Monday, June 29, 2009

Rome

Unless I crumble from all the work dropped on me this morning, I'll be flying to Rome later this afternoon to attend the 2009 SBL International Meeting. I'll be presenting a paper which has very little to do with linguistics, so, um, you know, here it is (UPDATED) and here's the handout (UPDATED), just in case anybody is interested. It's all very beta, so comments are welcome.

Tuesday, June 02, 2009

shm-

Damned if I know how, but earlier today, I ended up at the Wikipedia entry dedicated to the shm-reduplication and I was glad to see that it had been expanded considerably since the last time I checked it out. Among other things, the section on origin now cites a paper by Ghil'ad Zuckermann who points out a similar phenomenon in Turkish, the prefix m-, which conveys the meaning of "x and similar things". And that's when it hit me: "ketáb-metáb"! Jiří Osvald's Teheránská hovorová perština (Colloquial Persian of Tehran), one of the thin yet excellent language textbooks published in the 1960s through 1980s by Nový Orient, also briefly mentions this very phenomenon. I'm reproducing the chapter in question in full (note the typically tehruni "nīss" instead of "nīst"):

§ 106 - Ketáb metáb
Opakováním slova se změnou počáteční souhlásky na m se vyjadřuje "něco takového, podobného."
Ketáb metáb nadárín? - Nemáte něco na čtení? (knížku nebo něco takového)
Púl múl mohem níss. - Nejedná se o peníze.


§ 106 - Ketāb metāb
Repeating a word while changing the initial consonant to m expresses the notion of "something like that, something similar."
Ketāb metāb nadārīn? - Wouldn't you happen to have something to read? (a book or something like that)
Pūl mūl mohem nīss. - It's not about money.
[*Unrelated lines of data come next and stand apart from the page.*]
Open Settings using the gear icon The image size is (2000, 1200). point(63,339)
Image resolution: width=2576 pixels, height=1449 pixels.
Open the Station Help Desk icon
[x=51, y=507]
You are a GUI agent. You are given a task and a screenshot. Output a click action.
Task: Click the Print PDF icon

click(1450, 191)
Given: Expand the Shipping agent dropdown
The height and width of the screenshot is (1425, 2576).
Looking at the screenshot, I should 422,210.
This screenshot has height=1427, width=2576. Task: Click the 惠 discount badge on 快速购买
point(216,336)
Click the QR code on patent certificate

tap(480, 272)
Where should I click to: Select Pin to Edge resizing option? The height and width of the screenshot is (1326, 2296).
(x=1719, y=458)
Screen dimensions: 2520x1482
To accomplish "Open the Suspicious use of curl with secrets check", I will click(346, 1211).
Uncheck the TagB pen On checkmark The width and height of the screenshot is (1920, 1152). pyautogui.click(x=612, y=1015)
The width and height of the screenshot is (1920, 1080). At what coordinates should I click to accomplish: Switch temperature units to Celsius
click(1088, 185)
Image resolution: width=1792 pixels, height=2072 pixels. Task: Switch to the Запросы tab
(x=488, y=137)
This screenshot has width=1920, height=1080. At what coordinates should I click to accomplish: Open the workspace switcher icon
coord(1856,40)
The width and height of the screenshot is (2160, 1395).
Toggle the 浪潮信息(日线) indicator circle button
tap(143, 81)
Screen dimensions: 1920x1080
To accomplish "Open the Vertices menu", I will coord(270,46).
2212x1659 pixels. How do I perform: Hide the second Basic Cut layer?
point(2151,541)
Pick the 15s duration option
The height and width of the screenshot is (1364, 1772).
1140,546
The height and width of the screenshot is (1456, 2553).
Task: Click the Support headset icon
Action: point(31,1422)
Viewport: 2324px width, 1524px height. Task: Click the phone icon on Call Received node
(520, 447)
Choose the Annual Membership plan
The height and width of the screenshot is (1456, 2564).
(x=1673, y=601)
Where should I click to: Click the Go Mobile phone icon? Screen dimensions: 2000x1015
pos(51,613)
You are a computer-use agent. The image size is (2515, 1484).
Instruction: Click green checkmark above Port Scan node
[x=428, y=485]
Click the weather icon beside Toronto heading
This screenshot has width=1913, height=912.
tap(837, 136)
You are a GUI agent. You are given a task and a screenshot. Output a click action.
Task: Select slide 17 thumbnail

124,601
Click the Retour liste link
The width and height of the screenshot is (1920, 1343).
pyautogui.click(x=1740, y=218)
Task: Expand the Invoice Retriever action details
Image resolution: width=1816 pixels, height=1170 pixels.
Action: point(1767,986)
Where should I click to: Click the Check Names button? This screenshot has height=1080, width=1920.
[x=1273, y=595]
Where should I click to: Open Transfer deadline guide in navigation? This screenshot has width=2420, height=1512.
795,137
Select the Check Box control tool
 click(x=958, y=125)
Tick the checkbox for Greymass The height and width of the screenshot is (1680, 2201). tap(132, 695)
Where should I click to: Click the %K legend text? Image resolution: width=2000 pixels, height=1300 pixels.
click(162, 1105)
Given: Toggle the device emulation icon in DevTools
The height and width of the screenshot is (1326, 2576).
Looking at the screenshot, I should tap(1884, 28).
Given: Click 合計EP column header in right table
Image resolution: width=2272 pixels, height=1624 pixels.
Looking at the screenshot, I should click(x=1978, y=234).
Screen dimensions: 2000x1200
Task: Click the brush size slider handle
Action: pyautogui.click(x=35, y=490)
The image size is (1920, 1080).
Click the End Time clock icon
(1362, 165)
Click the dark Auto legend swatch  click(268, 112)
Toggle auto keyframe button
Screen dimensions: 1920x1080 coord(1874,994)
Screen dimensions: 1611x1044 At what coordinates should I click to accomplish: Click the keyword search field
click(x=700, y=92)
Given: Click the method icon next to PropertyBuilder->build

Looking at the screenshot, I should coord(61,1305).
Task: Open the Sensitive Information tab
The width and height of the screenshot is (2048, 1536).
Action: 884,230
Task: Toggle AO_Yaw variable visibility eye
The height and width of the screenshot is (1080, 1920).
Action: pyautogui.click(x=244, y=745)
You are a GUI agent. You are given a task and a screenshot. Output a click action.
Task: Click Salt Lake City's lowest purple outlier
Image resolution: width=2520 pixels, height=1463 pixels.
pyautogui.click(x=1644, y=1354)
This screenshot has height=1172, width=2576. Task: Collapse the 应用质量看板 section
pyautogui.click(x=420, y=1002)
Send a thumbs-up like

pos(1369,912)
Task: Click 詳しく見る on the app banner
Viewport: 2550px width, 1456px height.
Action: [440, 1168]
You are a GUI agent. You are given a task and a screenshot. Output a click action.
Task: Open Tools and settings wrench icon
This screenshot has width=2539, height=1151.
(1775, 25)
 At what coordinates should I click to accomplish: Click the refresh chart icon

So there. Any guess as to which was first, Persian or Turkish?

UPDATE: In the comments below, Etienne provides some more examples from Indo-Aryan and Dravidian languages (thx m8!). I'll just add two Google books hits, the first of which addresses the Dravidian part and the second one provides an extensive treatment of the shm- reduplication in Yiddish and English and similar echo phenomena in languages from Slavic through Turkic all the way to South Asia. Looks like someone has already written that thesis and it's a pretty cool one.